Page extract
"""

IOWN core optical networks will be able to transmit data at rates of more than two terabits per second; however, they need a baseband amplifier IC module to amplify the signal. NTT had previously created products that could accomplish this, but they were all large and required connection to products with external data center block pieces. NTT has now created a prototype of its module that is tiny enough to fit into any device.

Although the device won’t be commercially available for several years, NTT claims it can magnify a 100 GHz electrical signal, a dramatic improvement over what is possible with today’s technology. NTT believes progress will eventually increase data center connection speeds and speed up customer internet access.

Analyst Thoughts

Though NTT is not a company broadly known outside of Japan, the 150-year-old company has a cultural penchant for asking questions about the future. With its IOWN initiative, it seems to be challenging the industry to drastically rethink the future computer requirements 25 years from now.

It’s clear that for NTT, photonic optical technology is where the puck appears to be going to optimize the conveyance of data. My recent interview with NTT’s Global Chief Marketing Officer, Vito Mabrucco, underscores the commitment that the company is making to photonics:

It is helpful to recall that most technology today relies on electronics to convey and analyze information. In the post-Moore’s Law era, NTT is taking the bold step to push the tech industry to consider how it can increase computing power without some of the transistor development techniques that have spanned the last fifty years. From NTT’s perspective, photonics promises to accelerate data transmission speeds, enhance machine responsiveness, and utilize significantly less energy.

"""

Brief 1
According to the NTT article, what three benefits does photonics promise? List all of them.

Provided information
"""

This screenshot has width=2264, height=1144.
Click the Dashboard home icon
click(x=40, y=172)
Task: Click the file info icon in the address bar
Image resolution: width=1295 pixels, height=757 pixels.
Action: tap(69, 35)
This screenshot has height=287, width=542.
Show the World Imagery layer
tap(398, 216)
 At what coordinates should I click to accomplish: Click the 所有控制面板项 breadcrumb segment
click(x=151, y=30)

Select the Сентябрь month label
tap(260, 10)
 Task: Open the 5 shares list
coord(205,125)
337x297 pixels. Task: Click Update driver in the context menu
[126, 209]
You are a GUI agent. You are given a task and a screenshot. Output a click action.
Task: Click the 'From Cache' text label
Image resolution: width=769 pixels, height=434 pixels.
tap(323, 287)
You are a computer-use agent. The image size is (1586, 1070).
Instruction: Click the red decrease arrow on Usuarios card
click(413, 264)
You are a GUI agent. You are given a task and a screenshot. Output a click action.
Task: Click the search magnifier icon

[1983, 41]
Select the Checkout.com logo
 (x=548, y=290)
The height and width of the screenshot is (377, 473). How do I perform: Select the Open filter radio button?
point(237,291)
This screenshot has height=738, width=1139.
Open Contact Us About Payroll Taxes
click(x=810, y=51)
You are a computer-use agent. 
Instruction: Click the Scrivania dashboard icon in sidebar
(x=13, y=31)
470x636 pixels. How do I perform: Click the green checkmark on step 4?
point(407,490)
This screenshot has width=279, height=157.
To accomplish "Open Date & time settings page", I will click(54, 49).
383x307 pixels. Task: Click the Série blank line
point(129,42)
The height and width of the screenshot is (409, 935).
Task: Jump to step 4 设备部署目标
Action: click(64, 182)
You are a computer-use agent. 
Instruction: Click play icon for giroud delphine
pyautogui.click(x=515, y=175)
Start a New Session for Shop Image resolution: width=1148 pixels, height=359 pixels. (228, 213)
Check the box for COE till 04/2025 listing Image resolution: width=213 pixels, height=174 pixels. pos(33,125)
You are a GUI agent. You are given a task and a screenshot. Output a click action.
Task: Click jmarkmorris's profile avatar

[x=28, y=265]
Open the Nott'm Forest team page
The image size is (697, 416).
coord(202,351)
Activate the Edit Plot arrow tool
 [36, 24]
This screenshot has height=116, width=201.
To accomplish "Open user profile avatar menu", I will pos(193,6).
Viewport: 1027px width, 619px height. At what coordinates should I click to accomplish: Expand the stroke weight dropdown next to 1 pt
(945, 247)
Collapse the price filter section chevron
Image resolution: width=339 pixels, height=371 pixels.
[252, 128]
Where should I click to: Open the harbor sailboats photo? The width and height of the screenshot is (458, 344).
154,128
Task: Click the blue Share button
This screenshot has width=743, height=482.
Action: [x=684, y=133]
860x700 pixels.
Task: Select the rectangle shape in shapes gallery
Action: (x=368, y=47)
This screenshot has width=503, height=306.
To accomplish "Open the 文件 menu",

"""

Brief 2
Write out the rows above from the line that contains "You are a computer-use agent. The" to the line that contains "[x=28, y=265]", including both of those lines and reproducing every line unchanged.

Task response 1
1. Accelerated data transmission speeds
2. Enhanced machine responsiveness
3. Significantly lower energy use

Task response 2
You are a computer-use agent. The image size is (1586, 1070).
Instruction: Click the red decrease arrow on Usuarios card
click(413, 264)
You are a GUI agent. You are given a task and a screenshot. Output a click action.
Task: Click the search magnifier icon

[1983, 41]
Select the Checkout.com logo
 (x=548, y=290)
The height and width of the screenshot is (377, 473). How do I perform: Select the Open filter radio button?
point(237,291)
This screenshot has height=738, width=1139.
Open Contact Us About Payroll Taxes
click(x=810, y=51)
You are a computer-use agent. 
Instruction: Click the Scrivania dashboard icon in sidebar
(x=13, y=31)
470x636 pixels. How do I perform: Click the green checkmark on step 4?
point(407,490)
This screenshot has width=279, height=157.
To accomplish "Open Date & time settings page", I will click(54, 49).
383x307 pixels. Task: Click the Série blank line
point(129,42)
The height and width of the screenshot is (409, 935).
Task: Jump to step 4 设备部署目标
Action: click(64, 182)
You are a computer-use agent. 
Instruction: Click play icon for giroud delphine
pyautogui.click(x=515, y=175)
Start a New Session for Shop Image resolution: width=1148 pixels, height=359 pixels. (228, 213)
Check the box for COE till 04/2025 listing Image resolution: width=213 pixels, height=174 pixels. pos(33,125)
You are a GUI agent. You are given a task and a screenshot. Output a click action.
Task: Click jmarkmorris's profile avatar

[x=28, y=265]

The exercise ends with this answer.